In his book, The Chinese Written Character as a Medium for Poetry, Ernest Fenollosa, a former professor of philosophy at Tokyo University and curator for the Museum of Fine Arts in Boston, uses linguistic analysis to illustrate the poetic potential of Chinese characters. Fenollosa was one of the earliest promoters of Asian art in North America. Ezra Pound, his literary executor, compiled and published the book in 1920, two years after Fenollosa’s death. Fenollosa’s analysis assumes that Chinese is strictly a pictorial language. His methods are not universal, because Chinese symbols trigger both the memory of sound and meaning. However, Fenollosa correctly noted the absence of grammatical separation in Chinese language. He says that “In reading Chinese we do not seem to be juggling mental counters, but to be watching things work out their own fate.” Meaning evolves through a specific arrangement of words and, as such, poetry describes the relation of things. As Fenollosa explains, “poetic thought works by suggestion, crowding maximum meaning into the single phrase pregnant, charged and luminous from within.” Metaphor is a device that bridges the visible and tangible with the phenomenal and intangible. Accordingly, great poetry shows, in a concrete manner, the exchanges that occur between things; pictograms themselves act as visible signs of elements interacting. For Fenollosa, “poetic language is always vibrant with fold on fold of overtones and with natural affinities, but in Chinese the visibility of the metaphor tends to raise this quality to its intensest power.” Chinese language arises from a logic of lived experience and dynamism – the logic of process. In this context, Chinese characters are never sole descriptors of things (nouns) or actions (verbs). Fenollosa writes:
A true noun, an isolated thing, does not exist in nature. Things are only the terminal points, or rather the meeting points, of actions, cross-sections cut through actions, snap-shots. Neither can a pure verb, an abstract motion, be possible in nature. The eye sees noun and verb as one: things in motion, motion in things, and so the Chinese conception tends to represent them.

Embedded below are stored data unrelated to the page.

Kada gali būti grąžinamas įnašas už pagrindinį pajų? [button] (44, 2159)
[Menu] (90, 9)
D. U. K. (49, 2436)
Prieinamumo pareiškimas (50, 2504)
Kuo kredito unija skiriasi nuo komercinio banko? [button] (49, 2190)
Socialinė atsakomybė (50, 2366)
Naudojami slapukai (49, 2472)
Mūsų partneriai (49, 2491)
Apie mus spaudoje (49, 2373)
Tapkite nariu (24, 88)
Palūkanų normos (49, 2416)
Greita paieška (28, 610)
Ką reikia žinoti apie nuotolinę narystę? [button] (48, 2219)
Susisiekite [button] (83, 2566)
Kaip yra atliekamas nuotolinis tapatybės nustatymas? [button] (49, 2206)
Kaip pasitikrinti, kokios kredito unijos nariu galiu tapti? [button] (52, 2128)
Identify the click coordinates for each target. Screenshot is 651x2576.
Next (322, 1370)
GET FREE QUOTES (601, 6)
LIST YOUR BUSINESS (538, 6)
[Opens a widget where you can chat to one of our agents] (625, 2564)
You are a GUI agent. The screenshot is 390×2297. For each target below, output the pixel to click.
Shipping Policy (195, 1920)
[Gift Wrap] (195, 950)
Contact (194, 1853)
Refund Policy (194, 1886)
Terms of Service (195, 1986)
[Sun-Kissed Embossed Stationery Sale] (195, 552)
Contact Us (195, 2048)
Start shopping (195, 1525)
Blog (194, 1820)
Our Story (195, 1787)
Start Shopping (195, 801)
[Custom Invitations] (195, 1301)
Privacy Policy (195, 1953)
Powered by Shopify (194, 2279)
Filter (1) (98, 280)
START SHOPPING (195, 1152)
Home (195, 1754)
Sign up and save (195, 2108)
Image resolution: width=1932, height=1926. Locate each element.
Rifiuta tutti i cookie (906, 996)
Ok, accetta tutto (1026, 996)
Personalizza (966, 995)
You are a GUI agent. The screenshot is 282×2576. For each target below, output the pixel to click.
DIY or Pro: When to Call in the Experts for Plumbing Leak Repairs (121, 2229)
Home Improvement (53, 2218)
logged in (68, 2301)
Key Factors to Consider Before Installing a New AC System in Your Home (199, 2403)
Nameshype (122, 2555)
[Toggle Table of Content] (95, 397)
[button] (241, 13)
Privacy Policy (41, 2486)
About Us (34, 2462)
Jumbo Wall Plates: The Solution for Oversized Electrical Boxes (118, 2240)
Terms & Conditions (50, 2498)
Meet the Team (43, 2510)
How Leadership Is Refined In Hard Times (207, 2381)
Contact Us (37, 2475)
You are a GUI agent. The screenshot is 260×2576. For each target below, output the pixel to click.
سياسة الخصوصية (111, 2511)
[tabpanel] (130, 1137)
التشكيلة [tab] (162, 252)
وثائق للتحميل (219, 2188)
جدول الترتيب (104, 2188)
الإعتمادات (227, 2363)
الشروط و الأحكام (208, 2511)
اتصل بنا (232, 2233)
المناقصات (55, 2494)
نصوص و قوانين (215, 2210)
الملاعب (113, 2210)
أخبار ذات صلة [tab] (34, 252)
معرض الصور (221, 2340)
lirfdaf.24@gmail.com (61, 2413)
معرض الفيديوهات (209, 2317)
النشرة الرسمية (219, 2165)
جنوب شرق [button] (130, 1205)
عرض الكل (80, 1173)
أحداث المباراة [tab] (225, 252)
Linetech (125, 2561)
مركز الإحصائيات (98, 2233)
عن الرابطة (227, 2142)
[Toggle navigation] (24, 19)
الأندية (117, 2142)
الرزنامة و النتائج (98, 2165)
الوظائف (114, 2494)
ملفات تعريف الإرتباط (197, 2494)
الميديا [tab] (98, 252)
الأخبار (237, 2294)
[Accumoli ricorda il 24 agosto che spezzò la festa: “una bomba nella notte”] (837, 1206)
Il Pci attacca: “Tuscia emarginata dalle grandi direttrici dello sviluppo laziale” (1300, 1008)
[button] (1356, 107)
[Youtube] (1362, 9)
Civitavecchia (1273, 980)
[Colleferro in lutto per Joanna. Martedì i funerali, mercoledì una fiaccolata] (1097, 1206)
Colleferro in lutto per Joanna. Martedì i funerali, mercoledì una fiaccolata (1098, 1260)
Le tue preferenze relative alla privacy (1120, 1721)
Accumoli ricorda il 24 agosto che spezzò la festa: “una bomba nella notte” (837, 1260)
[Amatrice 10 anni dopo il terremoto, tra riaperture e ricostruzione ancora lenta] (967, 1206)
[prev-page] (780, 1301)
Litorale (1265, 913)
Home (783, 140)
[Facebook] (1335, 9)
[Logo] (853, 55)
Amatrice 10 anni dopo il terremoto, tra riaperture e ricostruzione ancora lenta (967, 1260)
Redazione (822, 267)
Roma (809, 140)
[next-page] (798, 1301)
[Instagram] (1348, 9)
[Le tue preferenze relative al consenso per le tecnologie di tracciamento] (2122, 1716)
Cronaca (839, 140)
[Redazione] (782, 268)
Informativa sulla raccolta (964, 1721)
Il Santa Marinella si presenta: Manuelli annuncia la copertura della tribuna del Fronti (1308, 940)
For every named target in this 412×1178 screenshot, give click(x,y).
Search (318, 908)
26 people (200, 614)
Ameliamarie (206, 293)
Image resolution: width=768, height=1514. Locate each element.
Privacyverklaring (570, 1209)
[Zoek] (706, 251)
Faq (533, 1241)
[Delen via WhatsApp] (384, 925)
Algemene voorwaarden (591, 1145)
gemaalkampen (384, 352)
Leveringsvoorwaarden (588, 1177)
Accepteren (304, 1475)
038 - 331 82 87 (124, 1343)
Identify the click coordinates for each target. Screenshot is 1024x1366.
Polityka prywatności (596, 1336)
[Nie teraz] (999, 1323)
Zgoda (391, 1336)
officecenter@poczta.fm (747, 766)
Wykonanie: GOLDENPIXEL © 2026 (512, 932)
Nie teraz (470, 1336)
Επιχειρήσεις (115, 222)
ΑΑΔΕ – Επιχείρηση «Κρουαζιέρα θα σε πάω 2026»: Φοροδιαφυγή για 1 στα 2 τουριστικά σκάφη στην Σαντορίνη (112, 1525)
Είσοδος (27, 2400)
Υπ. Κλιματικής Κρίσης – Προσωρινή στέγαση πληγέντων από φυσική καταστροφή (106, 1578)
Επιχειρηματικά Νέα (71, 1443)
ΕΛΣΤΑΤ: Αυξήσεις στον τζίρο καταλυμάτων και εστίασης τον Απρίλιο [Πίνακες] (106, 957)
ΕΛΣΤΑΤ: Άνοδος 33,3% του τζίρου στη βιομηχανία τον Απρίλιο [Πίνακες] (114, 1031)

For example, an eye above a pair of legs represents the character “see.” Thus, the act of seeing describes an eye (noun) in movement (verb). In a sentence such as “man sees horse,” “man” is two legs converging to a point, “see” is an eye propped above legs, and “horse” is a head perched on four legs. According to this logic, the man with moving eyes sees the horse. Fenollosa argues that a the significant function of a Chinese character reveals itself only when in direct relation to a specific order with other words. This is only possible because a Chinese character is simultaneously an object and a verb – a thing and the thing in action.